Ecrit par I. Bouhrara |
La réponse du Maroc au Covid-19 a été rapide pour lisser ses effets sur l’économie. Mais dans des secteurs comme le tourisme, des filières entières sont menacées de faillite et de saisie à cause de l’accumulation des impayés, les entreprises ayant été à l’arrêt pendant plusieurs mois.
Depuis le déclenchement de la crise sanitaire et sur Hautes Instructions Royales, le Maroc s’est doté d’un Fonds spécial pour la gestion de la pandémie de Coronavirus qui a mobilisé 33,7 milliards de dirhams, dont 10 milliards émanant du budget de l’Etat, le reste provenant de diverses donations.
Une véritable bouée d’oxygène puisque quelque 24,65 milliards de dirhams ont financé des mesures d’appui social et l’achat du matériel médical nécessaire et 5 milliards de dirhams ont été affectés à la relance économique, notamment les crédits garantis par l’Etat pour couvrir le risque de défaut de paiement.
D’autres mesures importantes ont été prises dans le cadre du CVE pour limiter les dégâts de la crise sanitaire sur les ménages et les entreprises, à travers des aides directes aux ménages, des indemnités forfaitaires aux salariés déclarés à la CNSS, le report de certaines cotisations sociales… et des moratoires et reports de crédits aussi bien aux particuliers qu’aux entreprises.
Sauf que certaines mesures n’ont pas pu éviter le pire pour certaines activités totalement à l’arrêt en raison des mesures restrictives liées à la mobilité et de la fermeture des frontières.
Le tourisme en est l’exemple édifiant et au moment où l’on parle de reprise économique, ce secteur voit son écosystème fragilisé par les problèmes où pataugent certaines filières de transport, d’hébergement ou de services.
Pour ne citer que le transport touristique ou la location de voitures, les alertes se multiplient sur le risque de saisie qui plane sur des centaines d’entreprises en raison de leur incapacité à honorer leurs engagements vis-à-vis des établissements de crédit et organismes assimilés.
Les alertes des associations et fédérations professionnelles décrivent une situation chaotique et un climat de tension avec les établissements de crédit et organismes assimilés, particulièrement les sociétés de financement en raison des recouvrements et des saisies.

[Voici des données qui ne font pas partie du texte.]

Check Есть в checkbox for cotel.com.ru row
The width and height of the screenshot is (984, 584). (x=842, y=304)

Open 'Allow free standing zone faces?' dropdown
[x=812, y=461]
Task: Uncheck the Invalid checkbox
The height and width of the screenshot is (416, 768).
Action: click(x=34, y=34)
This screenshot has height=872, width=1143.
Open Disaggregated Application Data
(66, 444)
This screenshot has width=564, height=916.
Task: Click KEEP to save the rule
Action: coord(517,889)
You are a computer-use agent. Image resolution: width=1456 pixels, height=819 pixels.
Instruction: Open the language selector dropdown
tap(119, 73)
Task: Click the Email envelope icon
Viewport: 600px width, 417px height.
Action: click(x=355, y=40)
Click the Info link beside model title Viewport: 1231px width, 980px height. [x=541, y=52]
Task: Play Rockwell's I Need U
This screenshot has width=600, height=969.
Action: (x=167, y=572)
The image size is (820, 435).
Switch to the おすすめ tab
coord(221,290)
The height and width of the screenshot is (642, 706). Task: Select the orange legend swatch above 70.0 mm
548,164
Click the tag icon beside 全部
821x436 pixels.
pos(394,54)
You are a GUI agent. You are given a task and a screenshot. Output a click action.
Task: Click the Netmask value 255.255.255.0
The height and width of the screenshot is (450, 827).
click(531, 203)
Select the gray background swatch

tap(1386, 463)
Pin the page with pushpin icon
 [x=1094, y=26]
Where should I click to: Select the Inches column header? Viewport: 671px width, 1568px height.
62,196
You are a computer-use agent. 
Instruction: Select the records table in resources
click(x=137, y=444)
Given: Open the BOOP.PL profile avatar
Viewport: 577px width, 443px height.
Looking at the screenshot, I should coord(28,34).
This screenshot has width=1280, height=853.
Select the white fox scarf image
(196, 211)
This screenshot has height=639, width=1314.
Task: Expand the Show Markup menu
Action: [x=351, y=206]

Ce qui menace les chances de recouvrement de ce secteur locomoteur de l’économie marocaine.
Une situation qui n’échappe pas au Wali de Bank Al-Maghrib, interpellé sur la question lors du point de presse à l’issue du conseil de la Banque centrale ce 13 octobre.
« Sur les moratoires, 527.000 demandes ont été formulées portant sur 124 Mds de DH, dont 73 % ont été régularisées, mais – 9 % ont été déclassées », rappelle Abdellatif Jouahri, alors que d’autres dossiers ont été rééchelonnés.
« Nous poussons les banques à faire preuve de la plus grande souplesse nécessaire et œuvrer, au cas par cas, à faire passer cette étape difficile pour différents secteurs », soutient-il.
Il affirme d’ailleurs avoir reçu ces différentes doléances concernant les créances en souffrance et impayés qui planent sur des centaines d’entreprises et des milliers d’emplois.
« J’ai fait recevoir les représentants de ces fédérations aussi bien au niveau du GPBM que de la Direction de la supervision bancaire à BAM. Dans ces doléances, certaines relèvent du système bancaire mais il y a des demandes qui relèvent plutôt du CVE. L’exemple des intérêts intercalaires. Si les opérateurs ne veulent pas les pays, qui va les prendre en charge. Certainement pas les banques », explique Abdellatif Jouahri.
Il a d’ailleurs annoncé avoir provoqué une réunion qui devra se tenir prochainement avec la participation de toutes les parties prenantes, notamment Bank Al-Maghrib, le GPBM, le Ministère des Finances, et éventuellement la DGI autour d’une même table pour voir les options possibles pour sortir de ce cap difficile.
S’il est recommandé la levée progressive des différentes mesures d’aide pour ne pas briser l’élan de la reprise, pour certaines secteurs et activités, le CVE doit réfléchir à des mesures spécifiques pour les secteurs touchés en profondeur pour avoir souffert de manière plus prolongée que les autres le confinement et les différentes mesures restrictives.
Et une prochaine réunion du CVE est de ce fait très salutaire.